ZITIERTER AUSZUG –
======

Darwin heute - Evolution als Leitbild in den modernen Wissenschaften

Darwin heute - Evolution als Leitbild in den modernen Wissenschaften

von: Martin Neukamm, Harald Lesch, Peter-Michael Kaiser, Peter Schuster, Charlotte Störmer, Eckart Voland, Gerhard Vollmer, Elmar Kanitscheider, Josef Martin Gaßner, Andreas Beyer, Martin Neukamm

wbg Academic in der Verlag Herder GmbH, 2015

ISBN: 9783534739103

Sprache: Deutsch

268 Seiten, Download: 4563 KB

 
Format:  EPUB, auch als Online-Lesen

geeignet für: geeignet für alle DRM-fähigen eReader geeignet für alle DRM-fähigen eReader Apple iPad, Android Tablet PC's Apple iPod touch, iPhone und Android Smartphones Online-Lesen


 

eBook anfordern

Mehr zum Inhalt

Darwin heute - Evolution als Leitbild in den modernen Wissenschaften



3


Das aktuelle
kosmologische Weltbild


Ein Produkt evolutionären Denkens


JOSEF M. GASSNER/HARALD LESCH

 

DIE KOSMOLOGIE, DIE LEHRE von der Welt, beschäftigt sich mit dem Ursprung, der Entwicklung und der grundlegenden Struktur des Universums (Kosmos) als Ganzes und ist damit ein Teilgebiet sowohl der Physik als auch der Astronomie und Philosophie. Es geht um die Frage, woher alles kommt; es gilt, die größtmögliche Evolutionsgeschichte zu erzählen. Unser Problem besteht ja letztlich darin, dass wir auf die Welt kommen und die Welt schon da ist. Ein Universum, das in einem Urknall sämtliche Voraussetzungen mit sich bringt, nach Jahrmilliarden die Metamorphose von toter Materie zu lebenden Organismen zu vollziehen, wird für reflektierende Lebewesen zwangsläufig zum bestaunenswerten Rätsel.

======

SCHRIFTLICHE AUFGABE 1 –
Aktualisiere in der Auflistung den Abschnitt, der mit der Zeile beginnt, die „Where should I click to: Mute“ enthält, und mit der Zeile endet, die „click(x=1040, y=774)“ enthält. Ersetze darin „Counterparty“ durch „Vertragspartner“ und gib nur diese Zeilen sonst unverändert wieder.

Daten zum Auffinden sichtbarer Ziele:

======

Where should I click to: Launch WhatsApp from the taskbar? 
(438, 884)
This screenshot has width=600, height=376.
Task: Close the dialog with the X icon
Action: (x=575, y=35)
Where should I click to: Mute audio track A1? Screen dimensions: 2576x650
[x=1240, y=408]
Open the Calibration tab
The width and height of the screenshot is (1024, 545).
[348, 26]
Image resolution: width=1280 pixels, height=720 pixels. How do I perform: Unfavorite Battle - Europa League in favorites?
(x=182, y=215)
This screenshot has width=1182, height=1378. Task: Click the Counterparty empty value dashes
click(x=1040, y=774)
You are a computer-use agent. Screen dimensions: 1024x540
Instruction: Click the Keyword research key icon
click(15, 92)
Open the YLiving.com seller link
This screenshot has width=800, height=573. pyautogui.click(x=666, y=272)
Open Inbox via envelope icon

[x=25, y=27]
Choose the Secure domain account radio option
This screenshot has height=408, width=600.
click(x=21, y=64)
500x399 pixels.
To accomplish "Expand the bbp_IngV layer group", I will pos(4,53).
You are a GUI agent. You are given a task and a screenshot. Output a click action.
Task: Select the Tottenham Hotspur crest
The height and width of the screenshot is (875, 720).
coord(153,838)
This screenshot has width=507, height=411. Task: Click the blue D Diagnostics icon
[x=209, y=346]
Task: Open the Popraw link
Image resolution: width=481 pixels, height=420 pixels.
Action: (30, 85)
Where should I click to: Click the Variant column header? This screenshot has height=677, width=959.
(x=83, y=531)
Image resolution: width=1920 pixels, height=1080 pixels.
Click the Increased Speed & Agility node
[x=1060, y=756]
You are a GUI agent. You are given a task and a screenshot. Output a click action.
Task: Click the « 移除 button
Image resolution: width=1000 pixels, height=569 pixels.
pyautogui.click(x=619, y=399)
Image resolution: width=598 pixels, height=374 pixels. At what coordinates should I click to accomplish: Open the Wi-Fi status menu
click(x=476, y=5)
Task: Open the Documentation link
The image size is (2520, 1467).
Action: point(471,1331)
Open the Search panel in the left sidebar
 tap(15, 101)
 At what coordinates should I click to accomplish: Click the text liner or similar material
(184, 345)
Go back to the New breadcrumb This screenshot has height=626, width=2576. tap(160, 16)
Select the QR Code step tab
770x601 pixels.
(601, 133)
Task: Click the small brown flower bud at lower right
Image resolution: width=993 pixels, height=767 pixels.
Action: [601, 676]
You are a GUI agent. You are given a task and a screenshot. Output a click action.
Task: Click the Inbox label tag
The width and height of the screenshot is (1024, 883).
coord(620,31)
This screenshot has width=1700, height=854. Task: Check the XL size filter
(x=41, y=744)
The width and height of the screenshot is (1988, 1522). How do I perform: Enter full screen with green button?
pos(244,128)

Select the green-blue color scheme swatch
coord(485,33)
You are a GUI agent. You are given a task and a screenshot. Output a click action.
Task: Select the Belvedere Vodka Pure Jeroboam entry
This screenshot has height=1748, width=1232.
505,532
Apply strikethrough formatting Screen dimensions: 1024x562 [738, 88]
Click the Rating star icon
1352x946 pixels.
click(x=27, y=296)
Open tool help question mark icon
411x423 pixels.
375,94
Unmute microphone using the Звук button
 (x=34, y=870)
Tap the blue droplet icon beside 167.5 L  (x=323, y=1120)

======

SCHRIFTLICHE AUFGABE 2 –
Beantworte diese Fragen zur Buchseite über „Darwin heute“:
(a) In welchem Verlag und in welchem Jahr ist das Buch erschienen?
(b) Wie viele Seiten hat das Buch?
(c) Zu welchen Fächern gehört die Kosmologie laut der Buchseite als Teilgebiet?

ERGEBNIS DER AUFGABE 1 –
Where should I click to: Mute audio track A1? Screen dimensions: 2576x650
[x=1240, y=408]
Open the Calibration tab
The width and height of the screenshot is (1024, 545).
[348, 26]
Image resolution: width=1280 pixels, height=720 pixels. How do I perform: Unfavorite Battle - Europa League in favorites?
(x=182, y=215)
This screenshot has width=1182, height=1378. Task: Click the Vertragspartner empty value dashes
click(x=1040, y=774)

ERGEBNIS DER AUFGABE 2 –
(a) Bei wbg Academic in der Verlag Herder GmbH, 2015.
(b) Es hat 268 Seiten.
(c) Zur Physik, zur Astronomie und zur Philosophie.